RECORDS FOR THE TASK:
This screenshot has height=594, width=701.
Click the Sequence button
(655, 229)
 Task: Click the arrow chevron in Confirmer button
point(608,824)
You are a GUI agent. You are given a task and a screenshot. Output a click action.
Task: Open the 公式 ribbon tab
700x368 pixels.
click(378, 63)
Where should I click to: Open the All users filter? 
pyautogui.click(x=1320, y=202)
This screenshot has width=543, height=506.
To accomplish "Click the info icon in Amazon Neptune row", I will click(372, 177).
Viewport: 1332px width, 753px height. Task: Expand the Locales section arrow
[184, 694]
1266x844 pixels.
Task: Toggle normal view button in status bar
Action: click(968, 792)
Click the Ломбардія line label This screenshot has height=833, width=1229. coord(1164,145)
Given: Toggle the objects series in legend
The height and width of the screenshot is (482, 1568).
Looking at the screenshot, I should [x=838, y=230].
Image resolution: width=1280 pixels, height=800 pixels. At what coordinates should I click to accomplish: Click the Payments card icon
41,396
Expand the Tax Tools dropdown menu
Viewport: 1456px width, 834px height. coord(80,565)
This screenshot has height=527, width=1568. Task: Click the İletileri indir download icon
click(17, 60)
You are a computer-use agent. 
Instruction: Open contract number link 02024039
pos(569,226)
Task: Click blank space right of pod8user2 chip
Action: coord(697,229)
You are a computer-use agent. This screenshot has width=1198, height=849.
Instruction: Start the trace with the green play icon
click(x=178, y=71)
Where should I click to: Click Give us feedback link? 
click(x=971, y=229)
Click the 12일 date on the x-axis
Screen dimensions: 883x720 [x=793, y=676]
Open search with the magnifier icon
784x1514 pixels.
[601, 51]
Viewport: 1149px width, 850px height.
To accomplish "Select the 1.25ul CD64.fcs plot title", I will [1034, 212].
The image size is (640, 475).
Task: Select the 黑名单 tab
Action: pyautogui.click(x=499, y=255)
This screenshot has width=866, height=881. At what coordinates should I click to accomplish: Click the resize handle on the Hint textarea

TASK REQUIREMENTS:
Copy every line above in which the string "computer" shows up.

SOLUTION FOR THIS TASK:
You are a computer-use agent. 
You are a computer-use agent. This screenshot has width=1198, height=849.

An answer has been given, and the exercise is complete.